To Generate a ROM file, we need:

  • the load vectors csv file
  • the mesh snapshots csv file

We pass these files in to --training-load-vectors and --training-mesh-snapshots respectively.

we also attach the --print-metadata flag, which will cause empower-rom to emit some information about the training process.

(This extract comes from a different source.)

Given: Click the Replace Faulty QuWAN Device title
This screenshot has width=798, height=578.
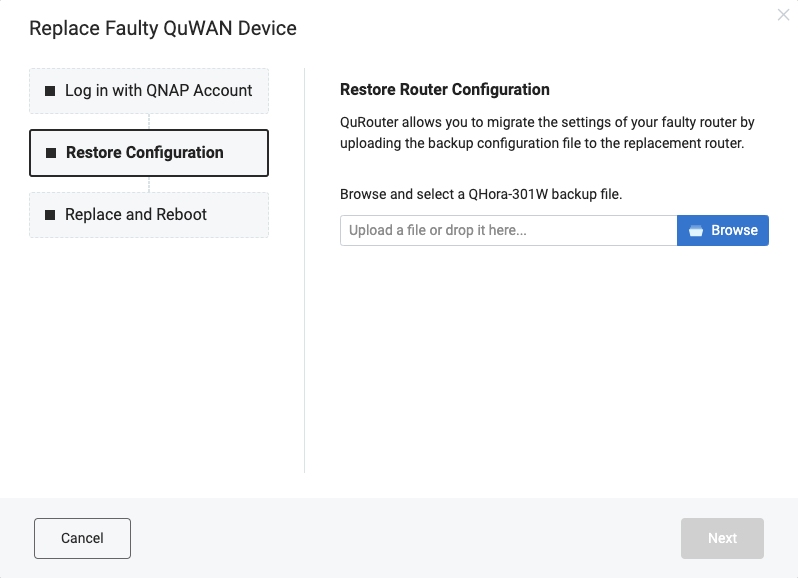Looking at the screenshot, I should click(x=163, y=28).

This is not necessary, but it will give us an overview of our definition:

C:\Users\geoff> .\empower-rom.exe `
>> build `
>> --print-metadata `
>> --training-load-vectors tests/models/heat_exchanger/training-inputs.csv `
>> --training-mesh-snapshots tests/models/heat_exchanger/training-snapshots.csv `
>> --output-rom tests/models/heat_exchanger/generated-rom.blob
{
  "bounds": {
    "inlet_velocity": {
      "min": 0.007,
      "max": 0.015
    },
    "inlet_temperature": {
      "min": 10.34,
      "max": 49.59
    },
    "outlet_velocity": {
      "min": 0.005,
      "max": 0.009
    },
    "outlet_temperature": {
      "min": 40.34,
      "max": 79.62
    }
  },
  "reconst_rmse": 0.03
}

you can see the same output by using the command empower-rom --print-metadata tests/models/heat_exchanger/generate-rom.blob after you've created the rom file.

After calling empower-rom build ... the file generated-rom.blob is created. This file contains the "memory" from the algorithm training.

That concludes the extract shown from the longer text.